ワルフラーン ~廃れし神話

氷雨ユータ

英雄問答 Ⅱ

 ワドフは何だかんだで無邪気である。
 唐突だとは思うが、事実である。それ故レギ大陸において最も危険な目に遭う人物は、アルドの主観でこそあるが、それはワドフである。彼女はとにかくちょろい。相手を疑うような事なんて事はせず、楽しそうな話を持ってきた相手は無条件で信じる……
 確かに彼女は強くなった。それは認めよう。だがこんな奴が戦神クラスに昇格できたというのは、正直な話世界三大謎に加えてもいいレベルで信じられない。
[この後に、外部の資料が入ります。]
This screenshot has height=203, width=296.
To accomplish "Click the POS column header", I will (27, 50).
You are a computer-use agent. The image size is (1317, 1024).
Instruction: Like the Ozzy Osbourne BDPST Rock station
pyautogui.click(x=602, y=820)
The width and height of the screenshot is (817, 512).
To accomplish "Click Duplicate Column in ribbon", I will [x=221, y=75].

こんなモノは奇跡だ、悪魔の気まぐれだ。
 『勝利』だった自分が言うのもおかしな話だが。戦神になるという事自体、一種の偉業である。そのクラスの強さと言えばクリヌス、フィネア、フィージェント。その段階にまで強さが及ぶという事は勿論相応の知性も持っている訳で……
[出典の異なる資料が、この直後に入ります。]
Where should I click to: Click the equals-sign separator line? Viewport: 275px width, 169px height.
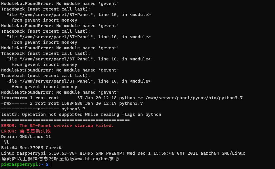65,120
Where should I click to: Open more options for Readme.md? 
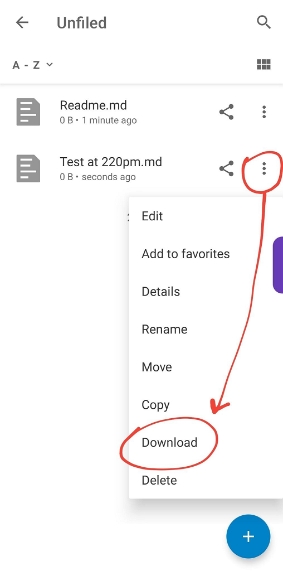(264, 112)
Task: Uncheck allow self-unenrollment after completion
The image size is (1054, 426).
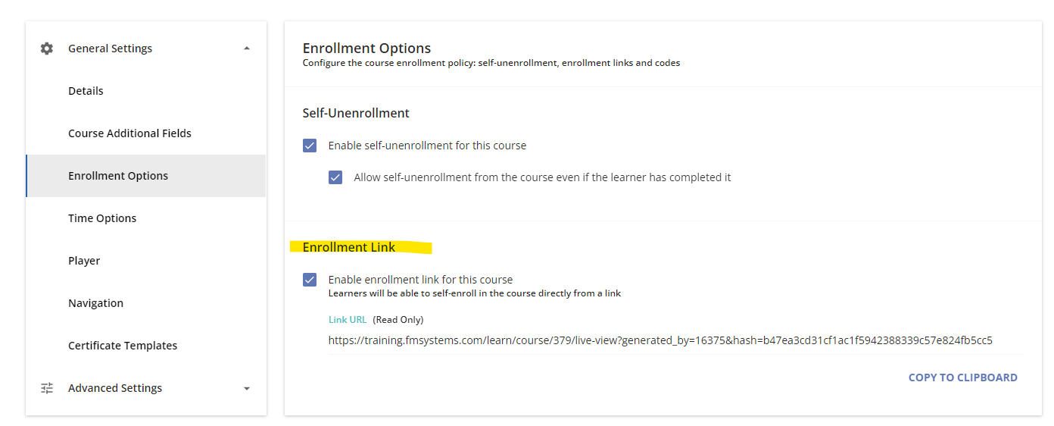Action: click(335, 177)
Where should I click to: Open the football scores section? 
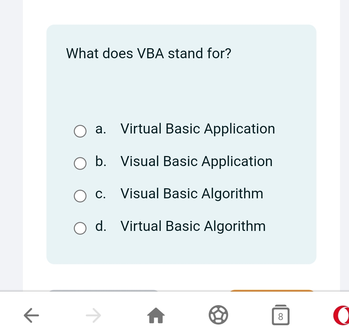click(x=218, y=315)

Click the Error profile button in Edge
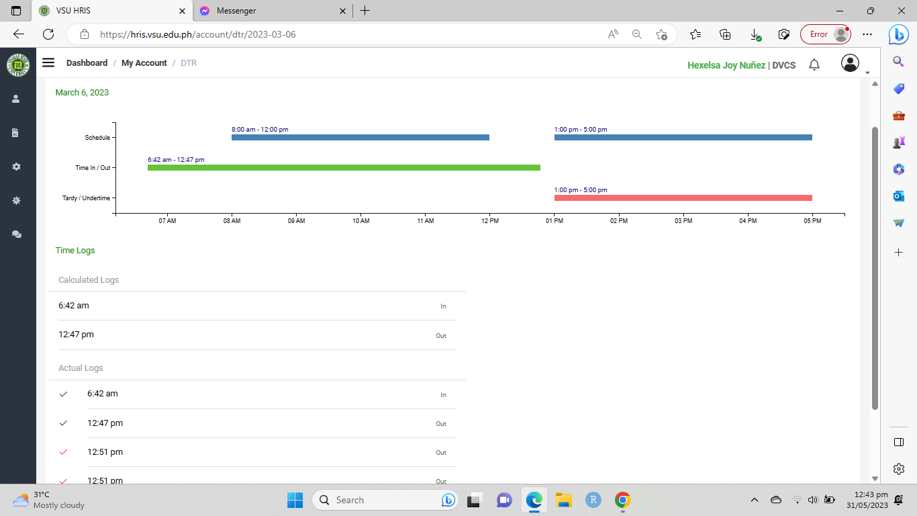pos(825,34)
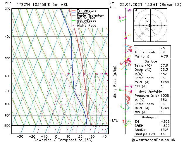Click the hodograph circular wind plot
This screenshot has height=142, width=184.
(x=150, y=25)
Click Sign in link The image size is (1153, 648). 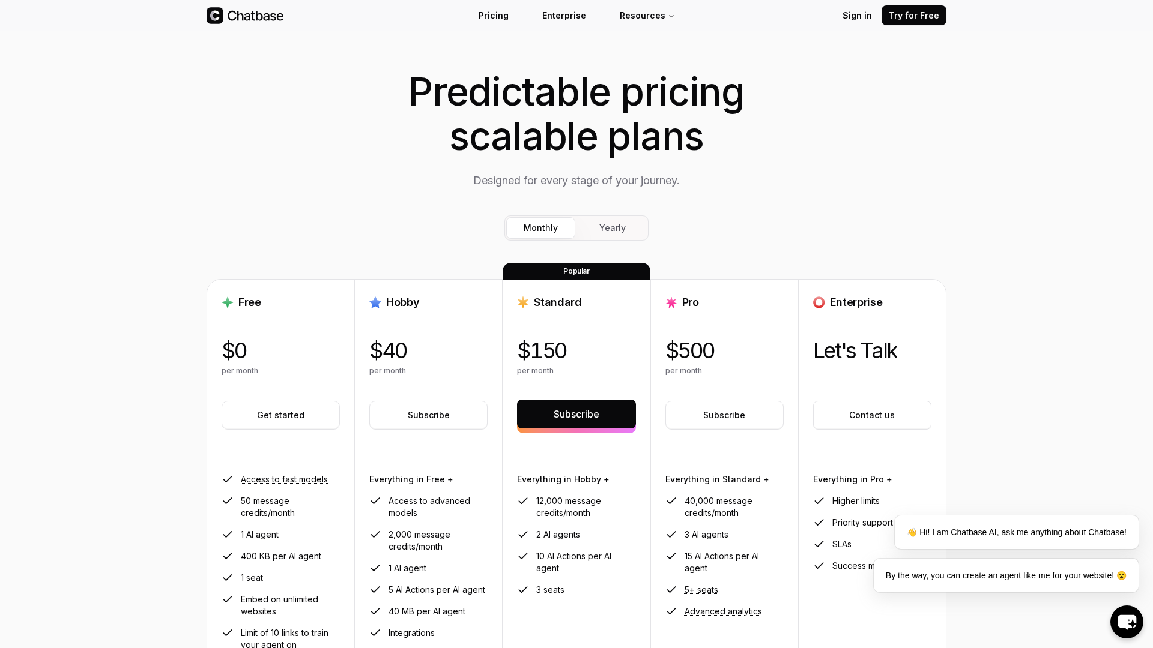(x=857, y=16)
 ……アルドは横目でワドフを見つめる。一応心配しているのだが、そんな事とはつゆ知らず。ワドフは目を輝かせてレギ大陸を歩いていた。今は街道を歩いているだけの為、何に目を輝かせているかは理解できない。方向から察すると、村や街を見て感動しているようだが……
 断じて認めない。こんな子供みたいな反応をするワドフが戦神なんて。強さはともかくアルドは絶対に認めない。自分の判断はできる限りは信じていく方針だが、今回はあまり自信が持てそうにない。
 本当に同行を許して良かったのだろうか。
「ねえアルド」
「……何だ」
 謠はいつもと変わらない調子でこちらに微笑みかけてくる。謠が居るお陰で魔物は近寄ってこない訳だが、だからといってワドフの行動が許される訳ではない。謠が居ても安全ではないのだ、一体何だってそんなに無警戒にここを歩いているのか。
「ワドフがどうして無警戒に歩けているか分かる?」
「何だ謠。まさかとは思うが『私達を信頼してるんだよ』なんて甘っちょろい言葉を出すわけじゃないよな」
 頭を振る謠。
「『命刻』だよ。契約内容は確か『想人と満足するまでやりたい事をやる』だったよね。だったらこの行動もそれに基づいているんじゃないのかな」
「……どういう事だ?」
 如何せん恋愛方面の話には疎い。そんな後は察せよとばかりの情報量では首を傾げざるを得ないのだ。呑気に尋ねてくるアルドに、謠は若干複雑な表情を浮かべた。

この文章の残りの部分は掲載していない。